G-IDS: Generative Adversarial Networks Assisted Intrusion Detection System
This addresses data quality issues in intrusion detection for emerging cyber-physical systems, but it is incremental as it applies an existing GAN method to a specific domain problem.
The paper tackles the problem of imbalanced and missing data in intrusion detection systems for cyber-physical systems by proposing G-IDS, a generative adversarial network-based approach that generates synthetic samples to improve training, resulting in better attack detection and model stabilization compared to a standalone IDS.

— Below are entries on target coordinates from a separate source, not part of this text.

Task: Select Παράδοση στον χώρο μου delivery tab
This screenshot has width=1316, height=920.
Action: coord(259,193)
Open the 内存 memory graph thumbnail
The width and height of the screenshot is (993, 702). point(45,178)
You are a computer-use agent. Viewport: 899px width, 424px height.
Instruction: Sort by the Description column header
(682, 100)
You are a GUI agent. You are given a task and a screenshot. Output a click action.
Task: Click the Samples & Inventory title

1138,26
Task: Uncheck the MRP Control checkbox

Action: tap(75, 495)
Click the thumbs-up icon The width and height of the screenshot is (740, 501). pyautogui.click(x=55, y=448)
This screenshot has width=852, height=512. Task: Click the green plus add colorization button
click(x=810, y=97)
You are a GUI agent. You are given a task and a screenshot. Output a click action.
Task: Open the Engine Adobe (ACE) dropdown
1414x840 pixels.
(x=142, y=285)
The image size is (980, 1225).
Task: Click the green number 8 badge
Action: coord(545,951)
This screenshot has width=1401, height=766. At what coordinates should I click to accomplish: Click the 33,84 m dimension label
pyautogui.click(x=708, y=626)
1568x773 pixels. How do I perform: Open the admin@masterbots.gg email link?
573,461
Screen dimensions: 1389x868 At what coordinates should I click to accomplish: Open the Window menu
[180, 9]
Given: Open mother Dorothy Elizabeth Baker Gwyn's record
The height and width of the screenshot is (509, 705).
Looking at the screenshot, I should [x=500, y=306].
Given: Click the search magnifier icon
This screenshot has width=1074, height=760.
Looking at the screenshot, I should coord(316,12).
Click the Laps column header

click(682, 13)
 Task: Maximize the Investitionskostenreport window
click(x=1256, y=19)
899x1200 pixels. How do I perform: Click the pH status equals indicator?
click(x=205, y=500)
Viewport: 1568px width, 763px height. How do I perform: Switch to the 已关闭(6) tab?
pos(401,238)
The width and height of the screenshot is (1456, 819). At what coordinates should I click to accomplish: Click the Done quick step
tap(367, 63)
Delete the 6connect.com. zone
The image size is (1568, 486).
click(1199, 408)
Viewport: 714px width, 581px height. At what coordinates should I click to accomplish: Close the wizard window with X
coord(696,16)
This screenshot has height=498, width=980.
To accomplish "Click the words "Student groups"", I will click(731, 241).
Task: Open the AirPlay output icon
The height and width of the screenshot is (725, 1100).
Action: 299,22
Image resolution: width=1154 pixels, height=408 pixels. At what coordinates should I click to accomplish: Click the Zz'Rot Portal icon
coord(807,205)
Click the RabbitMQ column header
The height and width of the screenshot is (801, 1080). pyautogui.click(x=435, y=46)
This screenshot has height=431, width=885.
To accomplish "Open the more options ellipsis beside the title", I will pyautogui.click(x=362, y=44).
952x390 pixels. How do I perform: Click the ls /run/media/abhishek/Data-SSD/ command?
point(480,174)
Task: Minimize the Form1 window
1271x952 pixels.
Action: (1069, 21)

The boundaries of cyber-physical systems (CPS) and the Internet of Things (IoT) are converging together day by day to introduce a common platform on hybrid systems. Moreover, the combination of artificial intelligence (AI) with CPS creates a new dimension of technological advancement. All these connectivity and dependability are creating massive space for the attackers to launch cyber attacks. To defend against these attacks, intrusion detection system (IDS) has been widely used. However, emerging CPS technologies suffer from imbalanced and missing sample data, which makes the training of IDS difficult. In this paper, we propose a generative adversarial network (GAN) based intrusion detection system (G-IDS), where GAN generates synthetic samples, and IDS gets trained on them along with the original ones. G-IDS also fixes the difficulties of imbalanced or missing data problems. We model a network security dataset for an emerging CPS using NSL KDD-99 dataset and evaluate our proposed model's performance using different metrics. We find that our proposed G-IDS model performs much better in attack detection and model stabilization during the training process than a standalone IDS.